A year and a half after losing relevance due to a tax change, the Rs 84,000-crore domestic fund of fund (FoF) space has sprung back to life, thanks to another change in the tax structure in Budget 2024.


The broader category, which includes offerings across equity, debt, and commodities, has seen a spike in inflows in the last two months.


There are 84 domestic FoFs currently, and the majority of them are feeder funds of exchange-traded funds (ETFs). These FoFs invest solely in their respective ETFs. However, the space also allows fund houses to offer differentiated offerings.

 


In July, these schemes collected Rs 478 crore, followed by a Rs 1,007 crore collection in August. The inflow last month was the highest since March 2023. During the 15-month period from April 2023 to June 2024, the category saw an aggregate outflow of Rs 2,243 crore.


Experts say that with investor interest starting to come back, fund houses may once again start to create differentiated products through the FoF route.


Madhu Nair, chief executive officer at Union Asset Management Company (AMC), said the AMC is exploring products in this segment.


“Earlier, FoFs were not attractive in the hands of investors. With the alignment of FoFs’ tax structure to two years for long-term capital gains at 12.5 per cent, it may be a strong proposition for long-term investors. We are evaluating launching solution-oriented FoF schemes which may be suitable for investors with different risk profiles and time horizons,” he said.


At least one fund house — Aditya Birla Sun Life MF — has sought the regulator’s approval for a first-of-its-kind offering using the FoF structure. The asset manager has filed papers for a yield enhancer FoF, which will invest across arbitrage funds, debt funds, gold and silver ETFs, REITs and InvITs, and money market instruments.


Prior to the tax change in March 2023, most of the multi-asset funds were FoFs, which invested in schemes and ETFs across asset classes.


There are also pure equity FoFs which invest in multiple schemes.


Chintan Haria, principal investment strategy at ICICI Prudential MF, said the advantage of FoFs is that they provide investors with diversified exposure through a single product.

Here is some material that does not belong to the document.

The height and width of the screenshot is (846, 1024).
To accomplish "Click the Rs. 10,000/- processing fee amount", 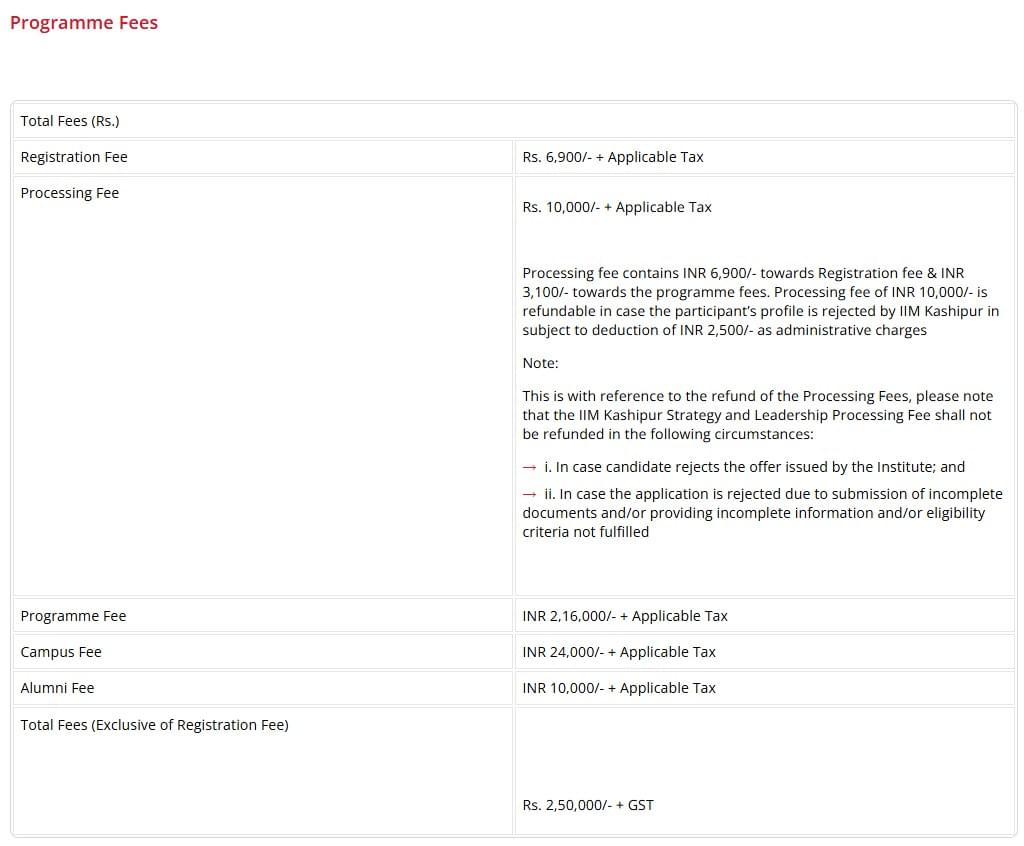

“The primary goal is to tap into the fund house expertise to provide diversification and access to a variety of asset classes, fund managers, and strategies within a single investment. By investing in a fund of funds, investors can spread their risk across different funds and managers, potentially improving returns while reducing volatility,” he said.


The slump in inflows into FoFs from April 2023 was a result of a change in taxation. In Budget 2023, the government had removed the long-term capital gains (LTCG) tax benefits for non-equity funds. As a result, gains from all non-equity schemes, including FoFs, started getting taxed at the investor’s slab rate. However, in the latest budget, FoFs, along with commodity and international funds, regained the LTCG advantage. Gains from such schemes from the financial year (FY) 2027 will be taxed at 12.5 per cent if the investor has stayed invested for more than two years.